### [What the task requires]
Each line in these records that contains "Select" counts once. Give the number only.

[Dataset entries]
* * *

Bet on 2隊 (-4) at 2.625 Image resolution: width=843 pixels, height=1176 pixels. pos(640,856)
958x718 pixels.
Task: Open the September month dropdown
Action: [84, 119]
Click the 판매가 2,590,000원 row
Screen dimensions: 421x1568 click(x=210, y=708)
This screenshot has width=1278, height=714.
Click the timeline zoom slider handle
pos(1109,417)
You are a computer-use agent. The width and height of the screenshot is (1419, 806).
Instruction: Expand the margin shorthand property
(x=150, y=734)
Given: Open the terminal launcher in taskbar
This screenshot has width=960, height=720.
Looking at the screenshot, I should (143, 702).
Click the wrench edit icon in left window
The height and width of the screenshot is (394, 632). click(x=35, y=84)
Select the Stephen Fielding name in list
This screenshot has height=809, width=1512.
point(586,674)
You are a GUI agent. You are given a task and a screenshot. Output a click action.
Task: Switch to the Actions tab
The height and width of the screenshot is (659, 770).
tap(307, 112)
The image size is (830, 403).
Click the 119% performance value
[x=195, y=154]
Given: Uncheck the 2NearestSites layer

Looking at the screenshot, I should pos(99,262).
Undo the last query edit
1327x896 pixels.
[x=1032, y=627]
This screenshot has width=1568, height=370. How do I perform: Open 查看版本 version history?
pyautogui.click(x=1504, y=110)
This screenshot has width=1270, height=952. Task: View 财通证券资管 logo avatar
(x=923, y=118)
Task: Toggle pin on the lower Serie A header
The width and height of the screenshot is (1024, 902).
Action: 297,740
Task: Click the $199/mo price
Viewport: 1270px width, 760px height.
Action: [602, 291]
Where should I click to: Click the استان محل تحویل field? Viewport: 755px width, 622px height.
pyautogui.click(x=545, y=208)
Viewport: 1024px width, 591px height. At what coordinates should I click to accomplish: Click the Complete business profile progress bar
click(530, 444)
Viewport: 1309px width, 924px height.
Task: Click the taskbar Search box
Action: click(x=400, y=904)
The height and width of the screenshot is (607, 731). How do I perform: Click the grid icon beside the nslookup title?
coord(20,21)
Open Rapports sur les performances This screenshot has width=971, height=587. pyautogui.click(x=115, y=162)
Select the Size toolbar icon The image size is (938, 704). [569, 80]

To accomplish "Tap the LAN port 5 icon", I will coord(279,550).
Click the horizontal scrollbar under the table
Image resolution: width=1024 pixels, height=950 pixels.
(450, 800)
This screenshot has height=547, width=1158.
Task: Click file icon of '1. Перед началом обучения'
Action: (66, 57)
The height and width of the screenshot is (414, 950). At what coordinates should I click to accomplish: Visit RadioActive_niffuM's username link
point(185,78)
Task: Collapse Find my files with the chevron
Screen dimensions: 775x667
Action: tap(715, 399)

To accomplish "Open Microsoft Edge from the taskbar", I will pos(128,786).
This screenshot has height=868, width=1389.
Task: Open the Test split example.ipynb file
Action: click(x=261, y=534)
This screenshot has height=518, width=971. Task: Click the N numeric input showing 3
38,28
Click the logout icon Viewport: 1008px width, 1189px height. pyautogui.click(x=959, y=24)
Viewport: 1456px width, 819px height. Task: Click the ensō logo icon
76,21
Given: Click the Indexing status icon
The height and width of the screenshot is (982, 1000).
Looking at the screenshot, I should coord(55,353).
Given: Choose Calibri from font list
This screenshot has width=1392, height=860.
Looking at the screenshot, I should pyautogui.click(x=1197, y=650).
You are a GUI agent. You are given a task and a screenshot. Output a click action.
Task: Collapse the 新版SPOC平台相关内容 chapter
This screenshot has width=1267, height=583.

* * *

### [Answer to this problem]
2